# EXERCISE REQUIREMENTS
Format the entries below as a numbered list, starting at the first line and ending at the line that contains "click(409, 443)", including both ends. Omit any blank lines.

(Collection entries)
#####

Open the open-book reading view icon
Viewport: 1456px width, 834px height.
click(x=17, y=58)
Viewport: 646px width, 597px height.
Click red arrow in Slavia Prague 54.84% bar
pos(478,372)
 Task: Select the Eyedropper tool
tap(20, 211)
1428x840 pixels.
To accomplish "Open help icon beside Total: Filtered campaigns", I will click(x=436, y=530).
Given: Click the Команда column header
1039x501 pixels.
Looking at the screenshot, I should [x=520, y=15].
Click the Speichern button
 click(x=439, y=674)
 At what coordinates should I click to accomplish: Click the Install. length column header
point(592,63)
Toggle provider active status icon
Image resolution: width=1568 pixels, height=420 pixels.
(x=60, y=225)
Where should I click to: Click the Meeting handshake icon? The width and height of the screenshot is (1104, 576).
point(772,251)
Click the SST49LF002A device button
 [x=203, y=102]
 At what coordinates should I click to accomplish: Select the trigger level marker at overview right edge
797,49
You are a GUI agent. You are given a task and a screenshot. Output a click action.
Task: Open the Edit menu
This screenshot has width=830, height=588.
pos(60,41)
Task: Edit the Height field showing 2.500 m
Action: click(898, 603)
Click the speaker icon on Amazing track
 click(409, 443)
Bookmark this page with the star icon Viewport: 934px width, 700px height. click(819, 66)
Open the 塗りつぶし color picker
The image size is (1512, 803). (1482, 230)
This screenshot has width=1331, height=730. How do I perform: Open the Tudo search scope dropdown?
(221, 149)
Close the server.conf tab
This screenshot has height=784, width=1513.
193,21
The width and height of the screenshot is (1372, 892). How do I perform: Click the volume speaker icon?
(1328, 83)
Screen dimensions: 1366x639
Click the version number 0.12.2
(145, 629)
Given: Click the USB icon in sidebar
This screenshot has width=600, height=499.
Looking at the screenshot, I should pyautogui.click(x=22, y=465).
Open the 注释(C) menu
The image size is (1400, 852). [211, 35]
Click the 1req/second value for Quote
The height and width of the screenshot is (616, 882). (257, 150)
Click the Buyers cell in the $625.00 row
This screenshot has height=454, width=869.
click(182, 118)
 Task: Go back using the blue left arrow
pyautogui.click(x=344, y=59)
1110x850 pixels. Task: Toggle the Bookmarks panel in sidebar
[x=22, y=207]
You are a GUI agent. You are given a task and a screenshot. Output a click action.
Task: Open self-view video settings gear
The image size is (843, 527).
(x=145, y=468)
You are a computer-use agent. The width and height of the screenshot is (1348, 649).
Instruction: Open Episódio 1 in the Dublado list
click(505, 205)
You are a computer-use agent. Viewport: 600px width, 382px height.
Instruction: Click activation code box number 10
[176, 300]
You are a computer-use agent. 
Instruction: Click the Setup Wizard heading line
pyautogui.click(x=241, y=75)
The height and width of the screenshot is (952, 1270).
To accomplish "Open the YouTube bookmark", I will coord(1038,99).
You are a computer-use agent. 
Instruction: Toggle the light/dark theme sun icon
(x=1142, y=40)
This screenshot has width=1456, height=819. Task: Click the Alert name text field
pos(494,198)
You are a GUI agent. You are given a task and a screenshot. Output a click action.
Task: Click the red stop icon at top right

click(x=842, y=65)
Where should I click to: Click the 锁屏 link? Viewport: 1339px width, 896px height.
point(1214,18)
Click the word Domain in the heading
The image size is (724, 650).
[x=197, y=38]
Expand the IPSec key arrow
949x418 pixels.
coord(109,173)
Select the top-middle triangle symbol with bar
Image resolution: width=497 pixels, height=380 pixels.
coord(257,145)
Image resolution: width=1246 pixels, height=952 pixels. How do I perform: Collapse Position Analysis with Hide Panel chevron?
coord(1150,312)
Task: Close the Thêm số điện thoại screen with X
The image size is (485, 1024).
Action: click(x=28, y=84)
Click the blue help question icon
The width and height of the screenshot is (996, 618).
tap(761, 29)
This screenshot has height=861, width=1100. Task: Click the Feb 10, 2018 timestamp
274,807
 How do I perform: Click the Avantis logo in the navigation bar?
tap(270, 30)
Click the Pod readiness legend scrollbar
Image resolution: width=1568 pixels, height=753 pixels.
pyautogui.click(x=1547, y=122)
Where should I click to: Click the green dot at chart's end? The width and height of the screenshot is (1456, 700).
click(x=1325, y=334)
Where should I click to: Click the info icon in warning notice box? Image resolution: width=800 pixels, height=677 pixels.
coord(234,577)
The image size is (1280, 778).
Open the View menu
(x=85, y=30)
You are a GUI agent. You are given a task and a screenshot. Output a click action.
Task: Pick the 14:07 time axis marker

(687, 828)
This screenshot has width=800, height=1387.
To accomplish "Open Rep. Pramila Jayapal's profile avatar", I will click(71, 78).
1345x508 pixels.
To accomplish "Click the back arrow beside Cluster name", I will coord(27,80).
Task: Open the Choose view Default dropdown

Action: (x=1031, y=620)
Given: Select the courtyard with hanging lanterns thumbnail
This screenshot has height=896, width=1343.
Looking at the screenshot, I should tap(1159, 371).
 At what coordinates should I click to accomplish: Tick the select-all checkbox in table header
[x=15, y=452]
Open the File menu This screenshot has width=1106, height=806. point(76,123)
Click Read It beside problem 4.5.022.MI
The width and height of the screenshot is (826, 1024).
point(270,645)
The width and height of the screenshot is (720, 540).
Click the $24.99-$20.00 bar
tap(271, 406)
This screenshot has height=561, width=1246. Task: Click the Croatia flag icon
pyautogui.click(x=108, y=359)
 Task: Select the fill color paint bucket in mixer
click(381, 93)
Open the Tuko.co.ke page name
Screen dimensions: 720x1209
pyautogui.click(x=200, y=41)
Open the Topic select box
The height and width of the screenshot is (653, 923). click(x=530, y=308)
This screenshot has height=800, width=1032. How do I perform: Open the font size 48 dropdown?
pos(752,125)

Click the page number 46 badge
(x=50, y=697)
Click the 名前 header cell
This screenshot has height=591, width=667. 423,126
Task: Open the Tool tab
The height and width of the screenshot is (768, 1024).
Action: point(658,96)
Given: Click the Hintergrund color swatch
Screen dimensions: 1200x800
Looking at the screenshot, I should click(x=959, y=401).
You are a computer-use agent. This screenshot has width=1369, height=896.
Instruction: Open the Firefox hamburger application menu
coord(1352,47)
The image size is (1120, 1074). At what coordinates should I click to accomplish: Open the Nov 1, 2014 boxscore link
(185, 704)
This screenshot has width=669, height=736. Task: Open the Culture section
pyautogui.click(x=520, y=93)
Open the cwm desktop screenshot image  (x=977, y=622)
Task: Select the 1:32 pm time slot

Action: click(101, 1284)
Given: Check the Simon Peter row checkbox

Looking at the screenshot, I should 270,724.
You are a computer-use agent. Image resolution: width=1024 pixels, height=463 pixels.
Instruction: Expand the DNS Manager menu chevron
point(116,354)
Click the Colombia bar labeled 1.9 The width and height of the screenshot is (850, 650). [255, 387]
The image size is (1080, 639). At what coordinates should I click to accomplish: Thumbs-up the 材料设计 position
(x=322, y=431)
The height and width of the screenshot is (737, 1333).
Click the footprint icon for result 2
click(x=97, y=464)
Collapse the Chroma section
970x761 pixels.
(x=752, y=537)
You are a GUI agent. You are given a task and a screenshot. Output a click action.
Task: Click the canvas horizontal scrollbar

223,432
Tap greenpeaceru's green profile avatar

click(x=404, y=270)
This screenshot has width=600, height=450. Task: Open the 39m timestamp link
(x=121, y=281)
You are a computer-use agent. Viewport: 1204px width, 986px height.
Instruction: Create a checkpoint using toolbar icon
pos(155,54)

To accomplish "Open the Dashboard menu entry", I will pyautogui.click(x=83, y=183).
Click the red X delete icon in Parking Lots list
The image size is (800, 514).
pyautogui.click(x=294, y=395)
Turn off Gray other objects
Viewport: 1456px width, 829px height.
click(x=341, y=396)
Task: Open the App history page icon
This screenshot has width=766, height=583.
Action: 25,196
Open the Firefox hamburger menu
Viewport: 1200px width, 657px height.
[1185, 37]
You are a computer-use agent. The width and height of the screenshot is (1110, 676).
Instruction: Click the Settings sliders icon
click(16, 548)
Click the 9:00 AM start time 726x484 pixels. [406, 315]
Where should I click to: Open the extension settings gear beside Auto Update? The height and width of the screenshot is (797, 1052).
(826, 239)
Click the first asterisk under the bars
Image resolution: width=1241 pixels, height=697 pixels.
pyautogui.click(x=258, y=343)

#####

# TASK RESPONSE
1. Open the open-book reading view icon
2. Viewport: 1456px width, 834px height.
3. click(x=17, y=58)
4. Viewport: 646px width, 597px height.
5. Click red arrow in Slavia Prague 54.84% bar
6. pos(478,372)
7.  Task: Select the Eyedropper tool
8. tap(20, 211)
9. 1428x840 pixels.
10. To accomplish "Open help icon beside Total: Filtered campaigns", I will click(x=436, y=530).
11. Given: Click the Команда column header
12. 1039x501 pixels.
13. Looking at the screenshot, I should [x=520, y=15].
14. Click the Speichern button
15.  click(x=439, y=674)
16.  At what coordinates should I click to accomplish: Click the Install. length column header
17. point(592,63)
18. Toggle provider active status icon
19. Image resolution: width=1568 pixels, height=420 pixels.
20. (x=60, y=225)
21. Where should I click to: Click the Meeting handshake icon? The width and height of the screenshot is (1104, 576).
22. point(772,251)
23. Click the SST49LF002A device button
24.  [x=203, y=102]
25.  At what coordinates should I click to accomplish: Select the trigger level marker at overview right edge
26. 797,49
27. You are a GUI agent. You are given a task and a screenshot. Output a click action.
28. Task: Open the Edit menu
29. This screenshot has width=830, height=588.
30. pos(60,41)
31. Task: Edit the Height field showing 2.500 m
32. Action: click(898, 603)
33. Click the speaker icon on Amazing track
34.  click(409, 443)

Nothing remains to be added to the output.